Un hombre moreno de unos cuarenta años, alto y delgado, con bata de cirujano y modales profesionales, entró en la habitación y se presentó como el doctor Larssen.

—¿Está en coma? —quiso saber Poulsen.

Con un tono autoritario pero cordial el médico lo condujo hasta el pasillo, para que no los oyera Margarethe.
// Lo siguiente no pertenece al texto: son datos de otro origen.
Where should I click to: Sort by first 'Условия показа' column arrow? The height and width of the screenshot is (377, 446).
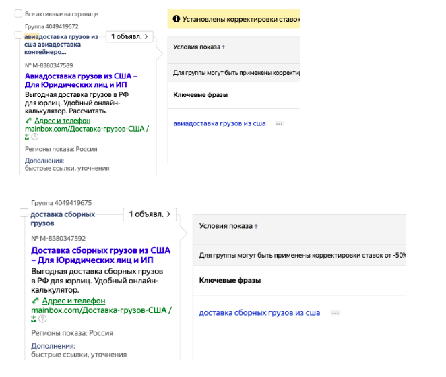[224, 47]
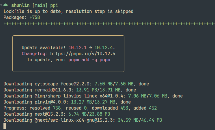Click the 'shunlin' directory name in prompt
Screen dimensions: 215x130
point(20,5)
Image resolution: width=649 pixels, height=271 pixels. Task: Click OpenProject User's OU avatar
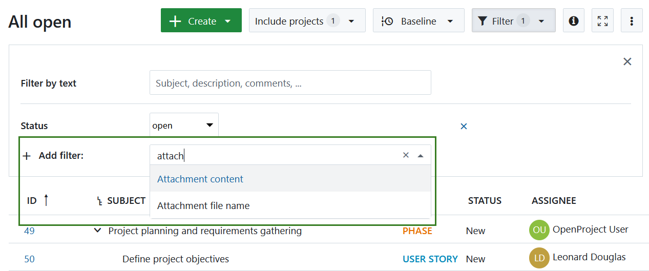[539, 230]
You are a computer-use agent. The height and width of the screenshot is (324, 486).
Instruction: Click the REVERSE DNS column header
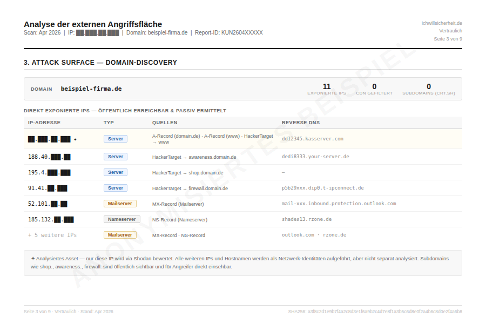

—Su mujer ha sufrido un grave traumatismo craneoencefálico cerrado —le explicó Larssen—. No ha habido fractura craneal pero ha sufrido el mismo tipo de lesión de golpe y contragolpe de la que usted está recuperándose. —El médico hizo una pausa, de esas que hacen los profesionales antes de dar una mala noticia. Poulsen se fijó en las ojeras que tenía, que le daban un permanente aspecto sombrío—. Me temo que en el caso de su mujer se dio una lesión axonal difusa y una hemorragia de la arteria basilar…, que se produjo en el tallo cerebral. Respondiéndole a su pregunta: no, su mujer no está en coma y todo indica que está consciente, plenamente consciente, pero siento mucho informarle de que sufre una parálisis cuadripléjica total. —Otra pausa profesional—. Doctor Poulsen, dado su propio campo de especialización, no tendré que explicarle lo complejo que es el cerebro humano. Toda nuestra complejidad como seres humanos (la inteligencia, la personalidad, el deseo, cómo percibimos el mundo), todo eso, reside en el cerebelo, sobre todo en el neocórtex. En el caso de su mujer está totalmente intacto. El daño se ha producido exclusivamente en el puente troncoencefálico, el que hay entre el cerebro y el tallo cerebral. ¿Entiende lo que le digo? —Poulsen asintió—. El puente es donde se coordinan todas las funciones automáticas y básicas de la vida: la respiración, el tragar, el sabor, la audición, el movimiento ocular, etcétera. De momento la parálisis es absoluta, inclusive la ausencia de movimiento ocular. Solo el tiempo dirá si es un estado permanente, aunque, si he de ser sincero con usted, y basándome en los datos que nos proporcionan los escáneres, el pronóstico no es bueno.

—¿Y el bebé?

—Lo siento mucho… —Larssen bajó la mirada.

Poulsen emitió un sollozo y el médico se quedó callado para que llorara su pérdida.

—¿Puede oírme? —preguntó al rato.

—No hay razones para pensar lo contrario. Además, toda estimulación que pueda darle es buena.

Una vez más medió una pausa cuando Poulsen miró de nuevo hacia el cuarto. Después, en tono decidido, preguntó:

—¿Hay biblioteca en el hospital?

En esos momentos, un año y tres meses después, y como tenía por costumbre los sábados por la tarde, Georg Poulsen le leía a su mujer sobre el mundo increíble de Roussel en el que los muertos no sabían que lo estaban ni que el mundo en que vivían era un tableau escenificado.